Point of View - Priti Bakalkar reviews Sunil Shanbag's 'Stories in a Song'


First weekend of June, pouring rains, mad traffic jams, tired me from a long drive back in Mumbai after a lovely weekend at Alibag and 5p.m. show of Sunil Shanbag’s latest play, “Stories in a Song” at Prithvi!

I had heard about the basic concept of the play and found it really adventurous so I was looking forward to it. Therefore, in spite of the hardships listed earlier and the fact that I had to travel for more than an hour to get back home, I decided to watch the show.

The play is supposed to be thought up by Shubha Mudgal and comprises 7 pieces built around musical traditions from northern India. As I settled down in the theatre, I saw a small orchestral arrangement to the side: a harmonium, a tabla, a dhol etc. etc. The show was delayed a bit because of the mad rains that day.  Eventually, after not so long wait it began.

The first piece, Songs of the Nuns, was the most melancholy among the seven pieces and also somewhat failed to catch the attention of a tired me especially in the nice, cozy, cool air conditioning of Prithvi. I started dozing off. My apologies to the actors, but honestly, throughout that piece I was thinking to myself “is this what I have dragged myself across waterlogged roads”? The piece was based on poems of Buddhist Nuns, the story of which I failed to understand.

The second piece took us to a brothel from the monastery. The story had something to do with Mahatma Gandhi and the Tawaif Sabha. The tawaif in this piece recounted in speech and song, an encounter between the tawaifs of Benares and Gandhi. I fought to keep myself awake through this piece too. I was about to decide to leave instead of disrespecting the actors with my suppressed yawns, when the third piece started.

It was adapted from Chandni Begum, an Urdu novel by Qurrat-ul-Ain Haider.
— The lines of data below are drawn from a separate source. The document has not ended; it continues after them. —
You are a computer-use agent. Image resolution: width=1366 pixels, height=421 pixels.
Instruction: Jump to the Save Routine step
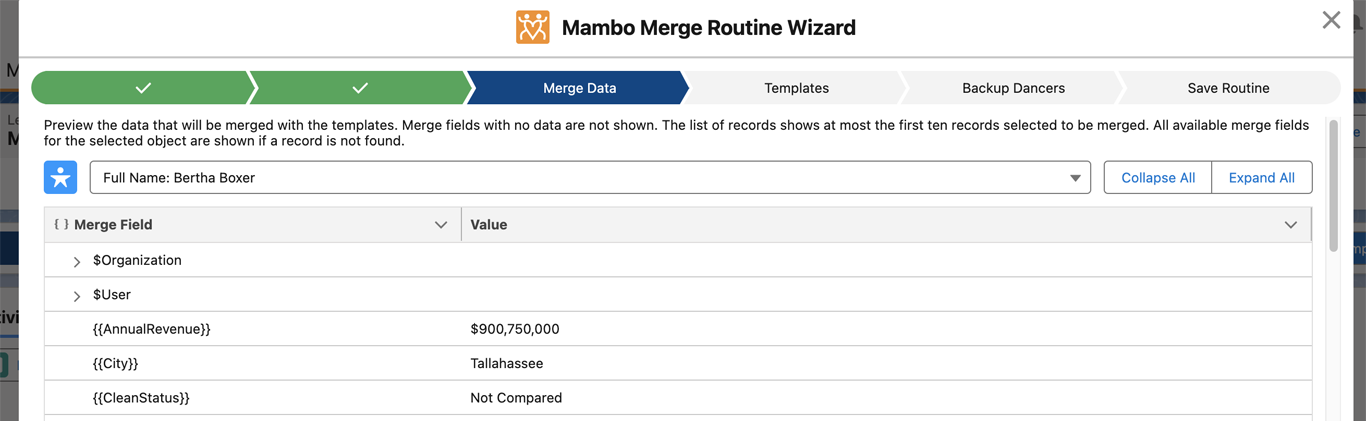pyautogui.click(x=1228, y=88)
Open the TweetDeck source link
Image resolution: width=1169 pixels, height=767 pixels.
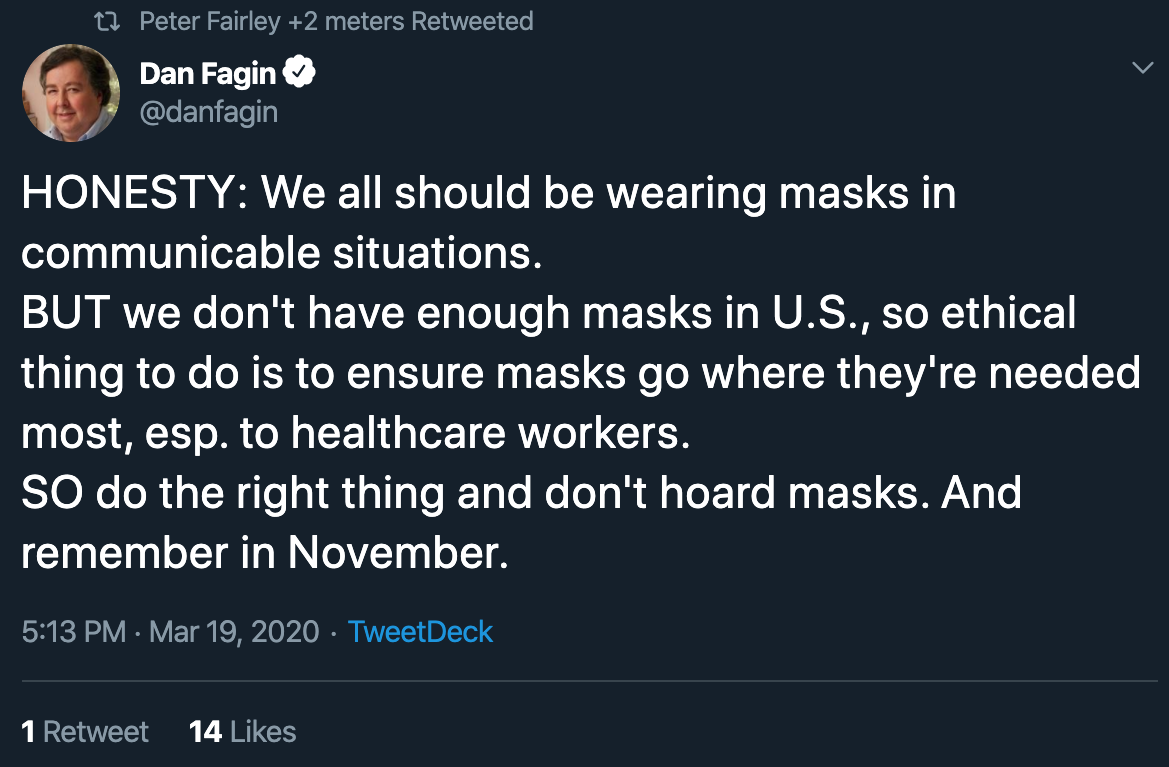click(420, 632)
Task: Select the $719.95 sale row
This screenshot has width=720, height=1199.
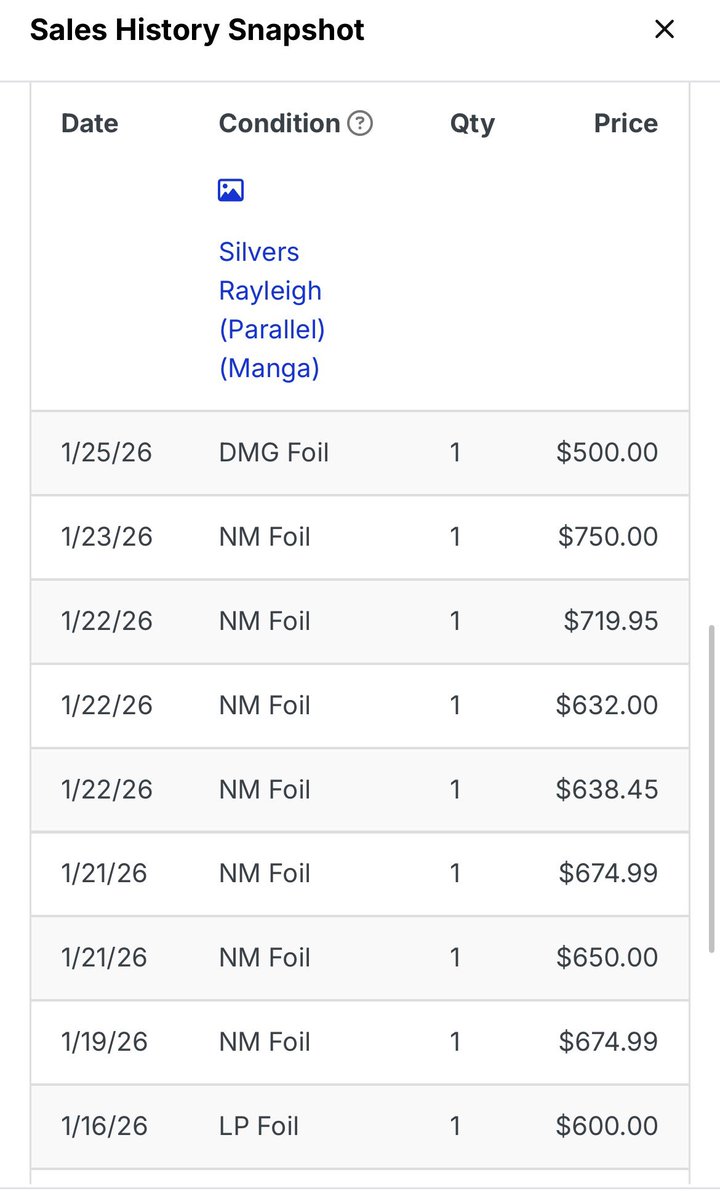Action: tap(360, 621)
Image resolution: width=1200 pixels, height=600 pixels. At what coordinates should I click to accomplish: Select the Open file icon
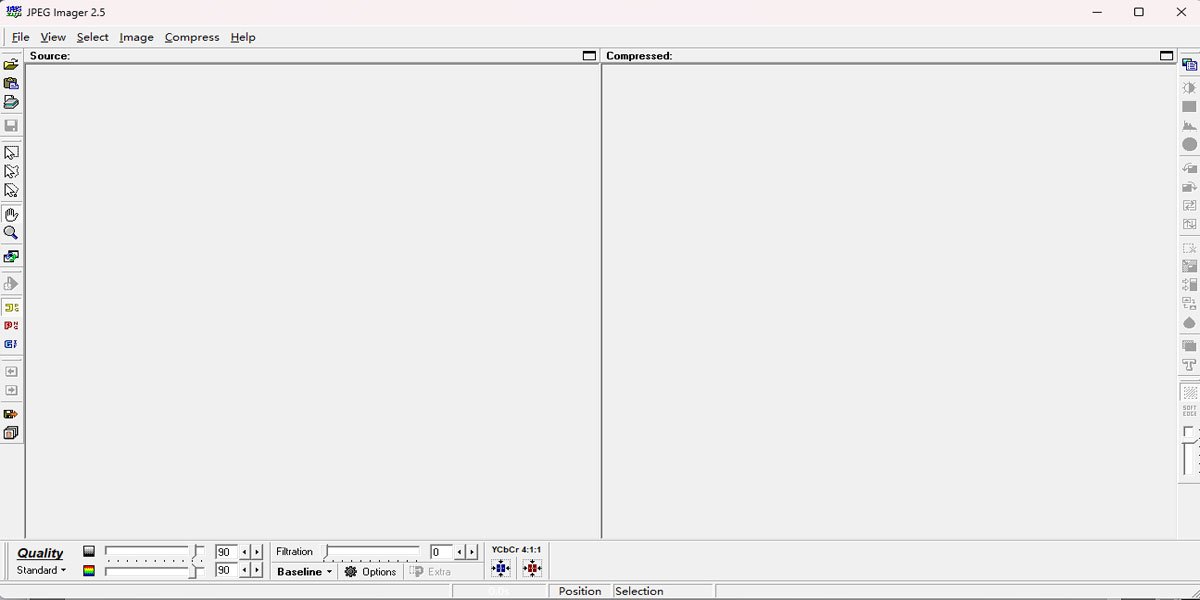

Chandani Begum, beautifully portrayed the struggle of the family of folk singers and their attempts to persuade an influential newspaper editor to print some promotional material for their attractive daughter. They were unashamedly exhibiting the daughter or using her as a bait to get a forward push to their struggling careers. Nishi Doshi, as Bela, the attractive daughter in her 1950s sari and flower-pinned chignon, captured my attention completely with her old fashioned singing. Namit Das as her enthusiastic brother was quite funny but not so effective. By the end of this piece I was completely awake and I was happy that I had stayed.

The fourth piece, titled Bahadur Ladki, was my  favorite of all the seven. It was adapted from a work of the same name by Purva Naresh. It used nautanki - a folk theatre form involving singing, dancing and parody - to tell the story of a courageous girl who in colonial times confronted a wicked British officer played by Namit Das. He was electrifying. In spite of playing a leery, villainous character, he took the largest and loudest applause of the audience. It was just fantastic performance by Namit.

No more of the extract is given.